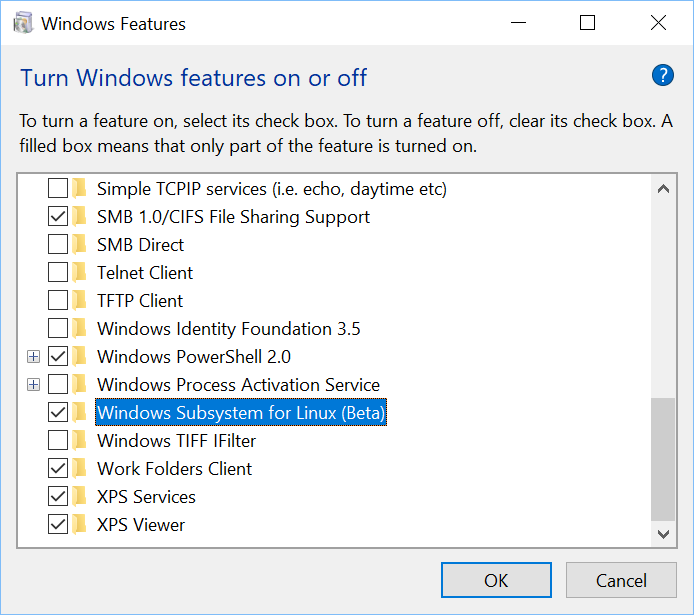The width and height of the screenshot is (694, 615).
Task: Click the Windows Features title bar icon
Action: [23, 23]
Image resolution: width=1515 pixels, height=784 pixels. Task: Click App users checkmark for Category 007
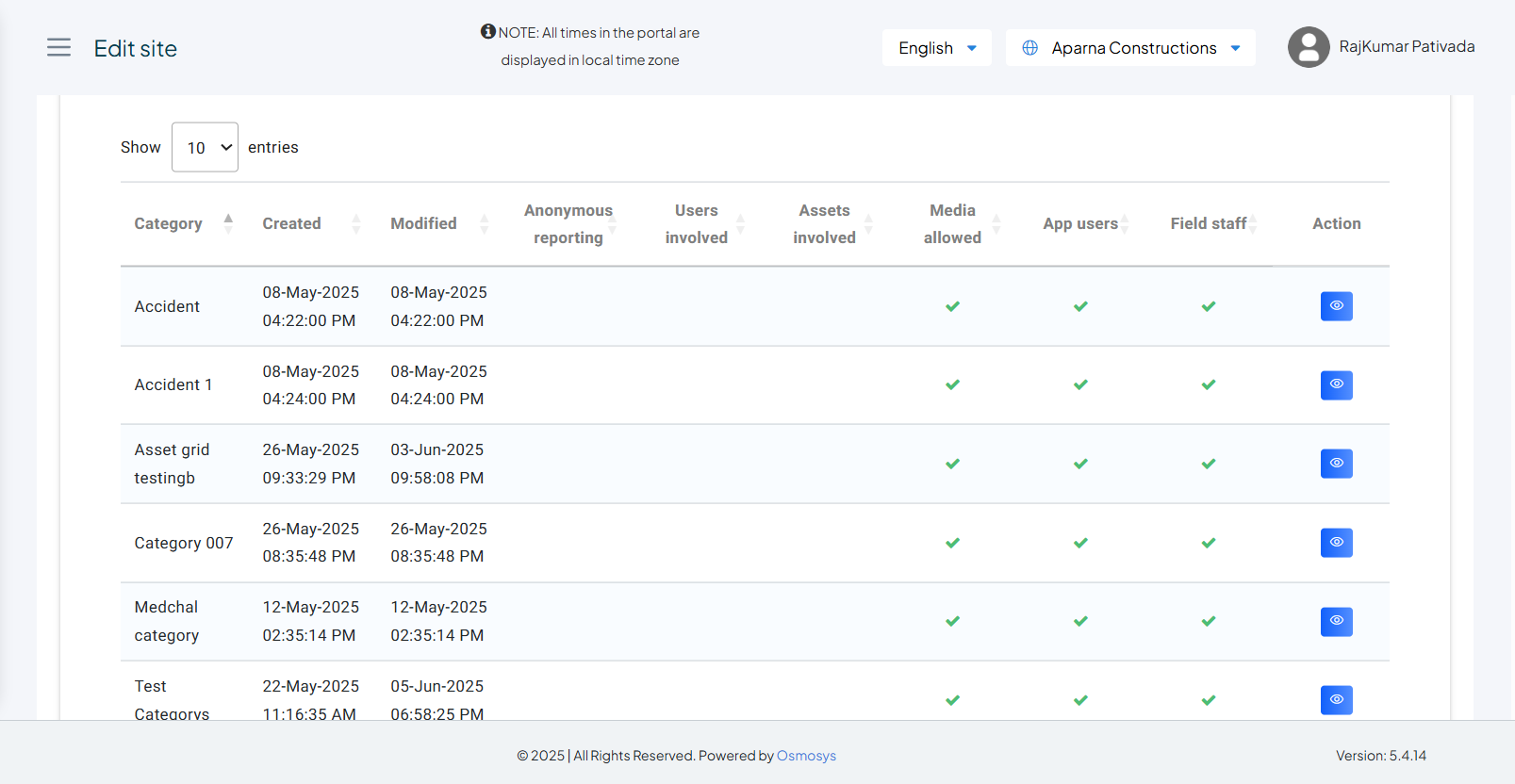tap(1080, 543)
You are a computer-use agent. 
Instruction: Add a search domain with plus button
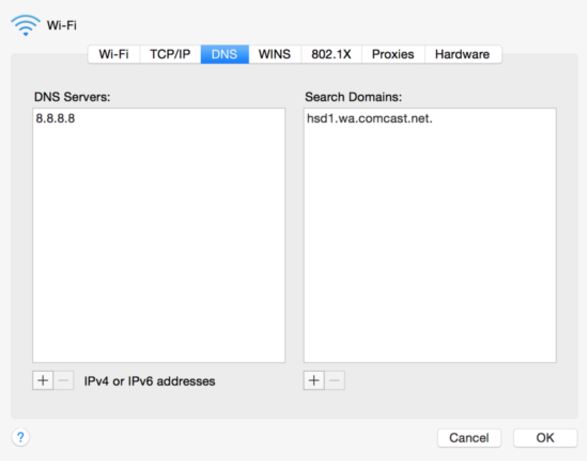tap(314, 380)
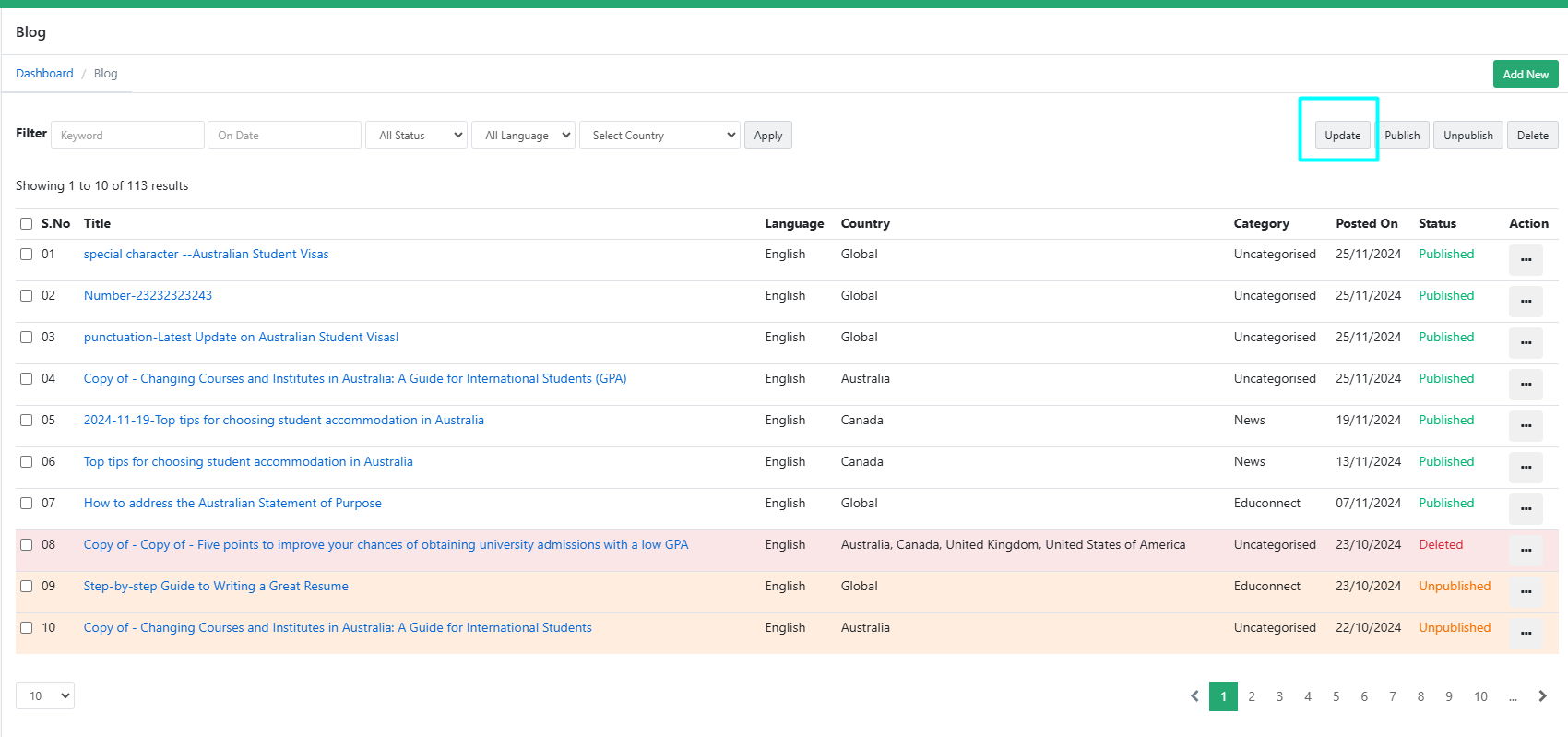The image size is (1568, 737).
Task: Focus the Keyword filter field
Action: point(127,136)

- [BRIEF]
Give back, exactly and with nothing added, the lines from the line with "Image resolution: width=1515" through the final line of the data, both included; leave pictures out.

- [SOLVED EXERCISE]
Image resolution: width=1515 pixels, height=784 pixels. Task: Click App users checkmark for Category 007
tap(1080, 543)
You are a computer-use agent. 
Instruction: Add a search domain with plus button
tap(314, 380)
The image size is (1568, 737).
Task: Focus the Keyword filter field
Action: point(127,136)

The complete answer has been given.